### TEXTE FOURNI

----

Cette étude rétrospective accompagnée d’un éditorial a été publiée le 20 juin dans la revue The Lancet.

Une maladie fatale

Le SCID, aussi appelé la maladie des « bébés-bulles », cause un dysfonctionnement majeur des cellules immunitaires et touche de 40 à 80 enfants annuellement en Amérique du Nord. Ces enfants semblent en parfaite santé à la naissance, mais sont extrêmement sensibles aux infections. La maladie est fatale, généralement au cours de la première année de vie, à moins que l'enfant ne reçoive un traitement tel qu’une greffe de moelle osseuse, une thérapie génique ou une thérapie enzymatique.

«L’amélioration du taux de survie post-greffe est stupéfiant et justifie à lui seul l’implantation d’un test de dépistage chez les nouveau-nés pour le SCID et d’autres maladies potentiellement mortelles du système immunitaire. Cette étude met en lumière l’importance des moyens de prévention et de la collaboration en santé de précision», affirme le Dr Elie Haddad, titulaire de la Chaire BMO en immunologie pédiatrique et Chef du département d'immunologie, de rhumatologie et d'allergie au CHU Sainte-Justine.

----

### SÉRIE DE TÂCHES
(A) Répondez aux questions suivantes d'après le texte sur le SCID ci-dessus :
(i) Dans quelle revue l'étude a-t-elle été publiée ?
(ii) Combien d'enfants le SCID touche-t-il chaque année en Amérique du Nord ?
(iii) De quelle chaire le Dr Elie Haddad est-il titulaire ?
(B) Rédigez la suite du texte sur le SCID ci-dessus, à partir de sa dernière phrase.

----

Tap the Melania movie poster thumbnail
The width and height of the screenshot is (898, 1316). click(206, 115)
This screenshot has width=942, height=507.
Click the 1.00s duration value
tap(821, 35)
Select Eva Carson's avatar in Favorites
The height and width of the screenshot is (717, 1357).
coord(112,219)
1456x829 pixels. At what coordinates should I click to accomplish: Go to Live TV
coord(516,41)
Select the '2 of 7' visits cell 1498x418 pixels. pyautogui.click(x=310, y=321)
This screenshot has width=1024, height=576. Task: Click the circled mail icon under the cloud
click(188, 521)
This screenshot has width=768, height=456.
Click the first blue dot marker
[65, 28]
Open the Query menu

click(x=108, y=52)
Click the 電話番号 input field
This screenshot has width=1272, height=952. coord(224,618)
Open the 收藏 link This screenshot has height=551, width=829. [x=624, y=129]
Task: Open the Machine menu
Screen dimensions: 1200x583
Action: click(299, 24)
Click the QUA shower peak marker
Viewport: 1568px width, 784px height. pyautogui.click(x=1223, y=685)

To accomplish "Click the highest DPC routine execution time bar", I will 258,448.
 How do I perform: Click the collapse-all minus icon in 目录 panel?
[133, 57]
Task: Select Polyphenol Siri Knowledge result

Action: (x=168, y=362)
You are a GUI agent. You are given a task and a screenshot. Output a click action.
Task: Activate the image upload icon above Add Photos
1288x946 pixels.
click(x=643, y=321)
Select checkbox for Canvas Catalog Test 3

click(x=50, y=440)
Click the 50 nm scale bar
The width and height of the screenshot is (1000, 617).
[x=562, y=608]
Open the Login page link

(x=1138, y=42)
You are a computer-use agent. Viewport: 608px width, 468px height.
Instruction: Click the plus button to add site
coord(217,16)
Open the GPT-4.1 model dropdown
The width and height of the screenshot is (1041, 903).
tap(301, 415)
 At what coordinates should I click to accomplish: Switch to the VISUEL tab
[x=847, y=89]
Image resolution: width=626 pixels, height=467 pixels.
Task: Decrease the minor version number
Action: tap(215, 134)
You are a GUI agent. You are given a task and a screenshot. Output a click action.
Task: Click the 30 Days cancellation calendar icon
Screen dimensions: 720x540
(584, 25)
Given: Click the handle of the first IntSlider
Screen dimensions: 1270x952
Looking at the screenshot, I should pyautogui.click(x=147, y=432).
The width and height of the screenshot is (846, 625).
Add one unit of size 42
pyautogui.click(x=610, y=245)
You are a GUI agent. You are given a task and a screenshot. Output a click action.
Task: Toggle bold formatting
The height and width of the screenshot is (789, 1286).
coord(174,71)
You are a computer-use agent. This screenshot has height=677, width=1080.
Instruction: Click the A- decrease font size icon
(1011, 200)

----

### RÉPONSES PAR TÂCHE
(A)
(i) The Lancet
(ii) De 40 à 80 enfants
(iii) La Chaire BMO en immunologie pédiatrique

(B)
Déploiement du dépistage néonatal pour le SCID

Plusieurs études suggéraient que le dépistage néonatal systématique du SCID pouvait améliorer le taux de survie des enfants atteints, mais les données ne permettaient pas de l’affirmer. L’étude menée par le Dr Elie Haddad en collaboration avec de nombreux centres nord-américains montre que la hausse du taux de survie des enfants greffés coïncide avec l’implantation d’un test de dépistage dans les différentes juridictions en Amérique du Nord à partir de 2008.

Notons que depuis 2018, tous les États américains procèdent au dépistage préventif du SCID. Au Canada, sept provinces et territoires ont emboité le pas et, au Québec, les travaux sont en cours.

L'adoption progressive du dépistage néonatal a permis de détecter la maladie plus tôt avant l'apparition des symptômes et de prendre toutes les mesures possibles pour prévenir l'infection et d’amorcer rapidement un traitement. Des recherches antérieures avaient d’ailleurs déjà démontré qu’un âge inférieur à 3,5 mois et l’absence d’infection au moment de la greffe améliorent significativement le taux de survie.

«Étant donné qu’on évite à des enfants de mourir et d’avoir des traitements beaucoup plus lourds avec les séquelles qui s’ensuivent, ces résultats inciteront d’autres pays dans le monde à adopter le dépistage néonatal pour le SCID et d’autres maladies immunitaires potentiellement mortelles que le test permet de détecter», affirme le Dr Haddad.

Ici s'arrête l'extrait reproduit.